Maybe tonight I’ll find out where the bus terminal is and get a bus schedule for heading to Honduras tomorrow to see Arai. I think El Salvador just started out on the wrong foot and I am just not up to turning it around.

Walking out of my room after typing this, the dogs immediately begin their barking, but now they charge, the one I was petting earlier stops short barking at me, the other one comes full bore and takes a chunk out of me knee with his teeth and catches my fist in his eye before running away yelping. The family is, for lack of a better word, unconcerned. Yeah, I’d say that just about spells out, Time To Leave. Not that I didn’t meet some colorful people here.

Nice Doggie!

Luckily, Copan in Honduras isn’t far away and San Pedro Sula isn’t far from there. I could be to either within a day. I’ll try to head out and do that in the morning. For tonight, some comfort food: Pupusas!

2 Replies to “Where are my shoes? El Salvador edition…”

  1. OK… First off… Sorry about all your misadventures, but I’m dying laughing over here…. So, so freakn’ funny! I must say that I am impressed over your dedication to send out postcards.

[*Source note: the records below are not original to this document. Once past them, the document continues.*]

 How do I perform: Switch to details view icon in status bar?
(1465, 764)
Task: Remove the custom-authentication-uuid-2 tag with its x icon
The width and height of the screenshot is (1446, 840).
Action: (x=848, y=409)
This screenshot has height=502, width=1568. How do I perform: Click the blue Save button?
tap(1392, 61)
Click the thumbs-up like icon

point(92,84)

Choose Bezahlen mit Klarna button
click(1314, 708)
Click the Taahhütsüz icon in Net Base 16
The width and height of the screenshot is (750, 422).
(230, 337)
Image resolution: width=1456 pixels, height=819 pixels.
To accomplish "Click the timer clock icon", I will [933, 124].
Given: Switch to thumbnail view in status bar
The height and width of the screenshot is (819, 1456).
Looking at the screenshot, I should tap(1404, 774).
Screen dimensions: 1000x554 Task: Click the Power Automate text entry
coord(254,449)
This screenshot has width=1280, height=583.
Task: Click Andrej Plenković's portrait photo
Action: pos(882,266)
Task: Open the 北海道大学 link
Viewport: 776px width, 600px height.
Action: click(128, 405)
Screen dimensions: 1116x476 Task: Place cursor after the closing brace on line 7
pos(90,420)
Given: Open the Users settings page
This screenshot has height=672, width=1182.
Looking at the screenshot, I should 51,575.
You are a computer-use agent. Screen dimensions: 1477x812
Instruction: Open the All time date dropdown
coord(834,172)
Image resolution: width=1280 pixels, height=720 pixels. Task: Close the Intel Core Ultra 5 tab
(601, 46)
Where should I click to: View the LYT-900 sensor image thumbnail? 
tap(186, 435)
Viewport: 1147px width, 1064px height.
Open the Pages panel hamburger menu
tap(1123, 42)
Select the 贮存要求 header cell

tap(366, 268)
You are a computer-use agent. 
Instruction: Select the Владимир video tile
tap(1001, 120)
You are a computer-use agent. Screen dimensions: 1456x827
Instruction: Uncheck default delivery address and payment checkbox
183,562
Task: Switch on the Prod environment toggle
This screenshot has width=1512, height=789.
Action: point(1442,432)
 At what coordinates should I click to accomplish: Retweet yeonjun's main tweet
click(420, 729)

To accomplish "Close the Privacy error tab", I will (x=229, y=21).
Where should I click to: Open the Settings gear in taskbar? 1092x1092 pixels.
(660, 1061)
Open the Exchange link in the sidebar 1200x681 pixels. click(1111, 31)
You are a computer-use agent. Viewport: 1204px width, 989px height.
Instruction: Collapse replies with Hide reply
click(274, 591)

    You asked, “Honestly, do I have a huge sign on my face that says, RIP ME OFF?”
    And the answer my friend is, “YES! The very fact that you are white, screams this to people.” 🙂
    You will get this in all the countries you visit abroad, so just be vigilant as you have been and get used to it.

    I can’t believe you’ve been out for a month already! Time flies when you’re having an adventure. Keep going! Keep writing and I hope you have more positive experiences along your way.

    Great writing! I feel like I’m there traveling along! Love all the description you put into your blog.

  2. Dave, your writing skills bring we readers truly laughing out loud.
    I hope you take care of that toe; you’d hate to tell your kid(s) the world adventure sadly had to cease due to jungle rot.